Bell Farm Estate
Bell Farm Estate

Labour’s Heworth ward councillors have welcomed the awarding of a new contract to work on addressing damp problems in council homes, but urge the City of York Council that it should prioritise the Bell Farm estate. A number of council homes there have been beset by damp problems arising from poorly drained clay soil, which has resulted in standing water in voids below ground floor floorboards in many homes.

Councillors say the problems have existed for years and that Bell Farm should be at the top of the list when it comes to making council homes habitable for their tenants.

The council’s housing stock has been in decline in recent years as the council’s ‘Tenant’s Choice’ modernisation programme ground to a halt, with the number of non-decent homes increasing during the previous Lib-Dem/Tory administration, from zero in 2015 to over 546 in 2017-18.
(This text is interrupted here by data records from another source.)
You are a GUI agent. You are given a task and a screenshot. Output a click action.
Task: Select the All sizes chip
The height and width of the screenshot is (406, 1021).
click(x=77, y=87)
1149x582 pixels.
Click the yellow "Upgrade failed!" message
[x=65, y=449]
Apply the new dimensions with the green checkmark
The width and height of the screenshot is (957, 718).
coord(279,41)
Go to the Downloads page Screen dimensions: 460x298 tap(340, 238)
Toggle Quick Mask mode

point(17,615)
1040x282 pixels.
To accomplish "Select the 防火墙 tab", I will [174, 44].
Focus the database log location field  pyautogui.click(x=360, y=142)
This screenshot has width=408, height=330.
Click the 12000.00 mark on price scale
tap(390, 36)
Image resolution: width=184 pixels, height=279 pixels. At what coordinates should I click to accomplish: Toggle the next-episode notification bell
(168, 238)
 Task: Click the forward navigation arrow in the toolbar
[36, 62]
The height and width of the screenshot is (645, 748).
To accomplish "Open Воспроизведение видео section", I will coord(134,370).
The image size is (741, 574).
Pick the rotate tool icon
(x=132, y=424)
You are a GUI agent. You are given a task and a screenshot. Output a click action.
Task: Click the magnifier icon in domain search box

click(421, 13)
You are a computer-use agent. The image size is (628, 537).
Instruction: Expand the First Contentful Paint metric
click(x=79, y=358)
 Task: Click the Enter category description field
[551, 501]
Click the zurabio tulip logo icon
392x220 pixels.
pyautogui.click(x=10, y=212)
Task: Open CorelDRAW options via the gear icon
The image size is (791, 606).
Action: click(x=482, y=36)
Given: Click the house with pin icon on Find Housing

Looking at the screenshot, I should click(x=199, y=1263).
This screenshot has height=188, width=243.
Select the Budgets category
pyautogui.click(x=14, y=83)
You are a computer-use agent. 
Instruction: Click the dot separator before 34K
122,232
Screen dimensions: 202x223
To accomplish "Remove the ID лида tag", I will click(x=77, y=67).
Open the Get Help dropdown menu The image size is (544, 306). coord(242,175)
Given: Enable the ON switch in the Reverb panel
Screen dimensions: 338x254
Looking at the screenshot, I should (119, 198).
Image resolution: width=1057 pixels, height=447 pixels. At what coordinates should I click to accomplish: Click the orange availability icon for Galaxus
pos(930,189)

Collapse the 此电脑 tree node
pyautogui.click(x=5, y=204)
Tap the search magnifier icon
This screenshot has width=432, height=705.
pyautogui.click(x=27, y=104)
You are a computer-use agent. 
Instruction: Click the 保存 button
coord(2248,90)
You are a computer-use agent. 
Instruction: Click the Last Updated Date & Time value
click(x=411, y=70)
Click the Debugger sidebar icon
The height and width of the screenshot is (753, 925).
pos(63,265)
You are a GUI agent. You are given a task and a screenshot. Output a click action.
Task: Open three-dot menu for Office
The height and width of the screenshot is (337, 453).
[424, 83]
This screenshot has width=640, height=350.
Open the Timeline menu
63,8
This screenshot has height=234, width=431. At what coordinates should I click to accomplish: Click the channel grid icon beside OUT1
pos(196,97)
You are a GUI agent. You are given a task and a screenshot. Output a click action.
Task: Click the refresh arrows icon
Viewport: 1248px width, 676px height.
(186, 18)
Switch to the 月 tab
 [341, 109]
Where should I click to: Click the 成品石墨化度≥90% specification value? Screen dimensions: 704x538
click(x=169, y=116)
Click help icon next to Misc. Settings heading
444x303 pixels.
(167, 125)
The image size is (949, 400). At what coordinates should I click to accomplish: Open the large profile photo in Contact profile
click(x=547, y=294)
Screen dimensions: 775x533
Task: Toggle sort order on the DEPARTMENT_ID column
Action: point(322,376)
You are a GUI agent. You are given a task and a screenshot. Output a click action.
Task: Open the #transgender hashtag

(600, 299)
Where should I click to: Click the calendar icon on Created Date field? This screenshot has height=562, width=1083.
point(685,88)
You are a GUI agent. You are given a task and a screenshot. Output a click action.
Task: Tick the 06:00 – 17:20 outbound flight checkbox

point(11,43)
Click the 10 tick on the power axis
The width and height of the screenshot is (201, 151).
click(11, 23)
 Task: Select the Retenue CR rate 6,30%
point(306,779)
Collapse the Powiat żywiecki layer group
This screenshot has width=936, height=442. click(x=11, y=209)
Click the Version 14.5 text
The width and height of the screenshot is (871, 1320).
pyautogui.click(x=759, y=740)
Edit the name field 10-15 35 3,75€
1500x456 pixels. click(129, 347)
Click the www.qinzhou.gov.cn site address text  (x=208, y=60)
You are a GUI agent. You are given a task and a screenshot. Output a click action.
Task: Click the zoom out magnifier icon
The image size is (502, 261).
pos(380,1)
Councillor Claire Douglas said: “The problems affecting many homes on the estate are really pretty horrific and not ones anyone should be expected to live with. Standing water in the voids has led to mould growing up internal walls, moulding carpets and furniture, slugs appearing in numbers and rotting food in cupboards.

It has also resulted in damage to personal property that many simply cannot afford to replace. But the main problem is the health implications of damp, with many suffering serious breathing and lung problems.

I’m afraid the number of homes in Bell Farm and across Heworth ward that don’t reach an acceptable standard according to the recent stock condition survey is totally unacceptable”.

Council officials confirmed around two years ago that the previous contractor had its contract ended due to a poor standard of work, and it is only now that a new contract has finally been awarded. In the meantime, many homes have got worse for their unfortunate tenants.

Heworth councillor Anna Perrett also commented on the situation: “Basic housing standards are a human right and the Liberal Democrats who presided over this decline should hang their heads in shame at the standard of some of the homes council tenants have been expected to live in. They need to ask themselves whether or not they’d be happy to live in such conditions.

Residents in Bell Farm and elsewhere in Heworth ward have not had the service they deserve, and this extends to issues with asbestos and the absence of electrical safety certificates in some cases.

The worst-case properties must be a priority for improvement works now the council has awarded a contract. It’s the least tenants can expect in the circumstances”.